The most conspicuous one is the sudden emergence of a dysfunctional UK political system which has damaged the country’s policy regime and, together with a brewing constitutional crisis (Scotland is already preparing the ground for a second independence referendum as a fallback option to remain in the EU), has cost Britain its remaining triple-A rating.
Amid the financial turmoil unleashed by the UK’s decision to leave the EU, investors now face the prospect of months of political uncertainty, with a dangerous leadership vacuum at the top of both the ruling Conservative party and the opposition Labour party and, just as worryingly, no clear plan from the “Brexiteers” on the way forward.
A potentially more troubling development is the danger that “Brexit risk” amplifies “Trump risk” as investors become more sensitive to political risk, in particular the possibility that Donald Trump, the populist anti-establishment Republican presidential candidate, will win November’s US election.
Convergex, a US brokerage, notes that “the Brexit vote has burrowed its way into American political consciousness with a simple question: “Could it happen here, [or] code for could Trump actually become President.”

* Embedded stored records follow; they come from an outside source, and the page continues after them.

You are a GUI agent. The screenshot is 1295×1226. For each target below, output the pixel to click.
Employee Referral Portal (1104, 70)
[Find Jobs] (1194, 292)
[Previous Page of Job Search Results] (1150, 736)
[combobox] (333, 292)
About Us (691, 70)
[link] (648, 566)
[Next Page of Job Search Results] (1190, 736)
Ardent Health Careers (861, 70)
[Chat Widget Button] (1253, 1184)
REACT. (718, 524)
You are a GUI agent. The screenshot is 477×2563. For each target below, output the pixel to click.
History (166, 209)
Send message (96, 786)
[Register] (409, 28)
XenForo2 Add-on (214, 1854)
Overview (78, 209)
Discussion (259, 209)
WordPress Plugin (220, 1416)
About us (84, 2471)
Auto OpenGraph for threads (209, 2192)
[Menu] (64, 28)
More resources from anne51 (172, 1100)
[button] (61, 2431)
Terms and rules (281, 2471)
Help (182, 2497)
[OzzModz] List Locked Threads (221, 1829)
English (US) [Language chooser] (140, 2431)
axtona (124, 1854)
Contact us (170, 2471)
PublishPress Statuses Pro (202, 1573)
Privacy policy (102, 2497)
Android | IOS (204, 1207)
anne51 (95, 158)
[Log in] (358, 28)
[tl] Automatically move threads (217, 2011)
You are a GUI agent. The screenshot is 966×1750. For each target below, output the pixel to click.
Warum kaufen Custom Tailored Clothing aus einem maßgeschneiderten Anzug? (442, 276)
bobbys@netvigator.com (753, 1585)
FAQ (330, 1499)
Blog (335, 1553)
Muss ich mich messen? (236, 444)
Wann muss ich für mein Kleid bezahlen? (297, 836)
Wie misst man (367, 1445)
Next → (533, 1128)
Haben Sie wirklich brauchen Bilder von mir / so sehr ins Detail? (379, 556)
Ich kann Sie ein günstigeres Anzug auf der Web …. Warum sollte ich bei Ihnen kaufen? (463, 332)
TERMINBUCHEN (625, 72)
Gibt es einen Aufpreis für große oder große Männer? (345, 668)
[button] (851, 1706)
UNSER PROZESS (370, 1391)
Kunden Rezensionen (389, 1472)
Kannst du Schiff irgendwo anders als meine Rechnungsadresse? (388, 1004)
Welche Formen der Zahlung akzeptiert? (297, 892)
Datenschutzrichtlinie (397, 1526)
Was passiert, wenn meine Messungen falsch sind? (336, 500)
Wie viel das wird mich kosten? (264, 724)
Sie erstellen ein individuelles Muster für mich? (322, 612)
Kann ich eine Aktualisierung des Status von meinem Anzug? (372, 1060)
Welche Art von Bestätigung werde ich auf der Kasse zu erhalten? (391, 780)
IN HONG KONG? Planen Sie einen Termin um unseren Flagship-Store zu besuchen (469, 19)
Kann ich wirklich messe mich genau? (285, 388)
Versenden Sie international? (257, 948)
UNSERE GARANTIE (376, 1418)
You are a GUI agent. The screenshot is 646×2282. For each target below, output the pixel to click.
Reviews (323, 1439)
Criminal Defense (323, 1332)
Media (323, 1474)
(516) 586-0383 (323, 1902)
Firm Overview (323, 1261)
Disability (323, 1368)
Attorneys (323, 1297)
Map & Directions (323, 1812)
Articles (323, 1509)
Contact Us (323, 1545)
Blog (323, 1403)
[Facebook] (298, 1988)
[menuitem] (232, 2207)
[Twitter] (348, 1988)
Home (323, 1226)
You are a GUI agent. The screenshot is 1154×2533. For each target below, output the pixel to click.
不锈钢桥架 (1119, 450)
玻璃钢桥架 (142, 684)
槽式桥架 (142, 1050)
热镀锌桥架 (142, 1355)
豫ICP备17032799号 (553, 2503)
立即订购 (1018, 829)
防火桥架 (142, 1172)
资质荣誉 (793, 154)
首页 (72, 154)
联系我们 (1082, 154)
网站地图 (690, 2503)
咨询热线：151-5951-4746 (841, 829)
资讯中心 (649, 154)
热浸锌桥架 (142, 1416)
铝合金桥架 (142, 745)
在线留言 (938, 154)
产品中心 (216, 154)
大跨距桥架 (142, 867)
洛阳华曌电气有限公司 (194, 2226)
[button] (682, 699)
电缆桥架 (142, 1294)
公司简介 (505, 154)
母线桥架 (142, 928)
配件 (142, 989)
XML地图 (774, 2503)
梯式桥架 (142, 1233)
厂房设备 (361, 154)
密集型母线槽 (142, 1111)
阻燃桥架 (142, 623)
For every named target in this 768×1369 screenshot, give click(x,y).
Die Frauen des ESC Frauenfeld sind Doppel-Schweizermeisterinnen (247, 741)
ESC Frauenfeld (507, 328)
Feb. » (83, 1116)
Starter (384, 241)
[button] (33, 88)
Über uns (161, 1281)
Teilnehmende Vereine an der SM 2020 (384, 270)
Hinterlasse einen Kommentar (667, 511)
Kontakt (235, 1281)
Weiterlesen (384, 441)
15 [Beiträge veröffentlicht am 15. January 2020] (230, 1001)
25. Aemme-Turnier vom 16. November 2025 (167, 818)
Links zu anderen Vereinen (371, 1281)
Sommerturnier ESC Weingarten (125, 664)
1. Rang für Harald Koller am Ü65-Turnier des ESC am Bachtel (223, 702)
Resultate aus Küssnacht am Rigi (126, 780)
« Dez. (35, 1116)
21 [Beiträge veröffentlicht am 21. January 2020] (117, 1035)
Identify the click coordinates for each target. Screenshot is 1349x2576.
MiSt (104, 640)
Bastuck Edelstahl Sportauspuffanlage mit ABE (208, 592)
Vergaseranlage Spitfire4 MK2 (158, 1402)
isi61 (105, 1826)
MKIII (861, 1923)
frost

The third major risk, which could determine how severe the post-Brexit deterioration in sentiment will be, is diminishing investor confidence in the efficacy of monetary policy.
Ultra-loose financial conditions, in particular the imposition of negative interest rates in Japan and the eurozone, have already triggered a fierce backlash from banks and money market funds and have distorted asset prices to dangerous levels. The Bank of Japan (BoJ), moreover, is unable to counter the surge in the yen, whose status as a haven currency is outweighing the effects of aggressive monetary easing.
Lastly, it is not clear whether a Brexit will occur given that the UK parliament has yet to invoke Article 50 of the EU treaty which sets in motion the legal and formal process of exiting the bloc.
Investors should prepare for a long, hot summer of uncertainty and instability.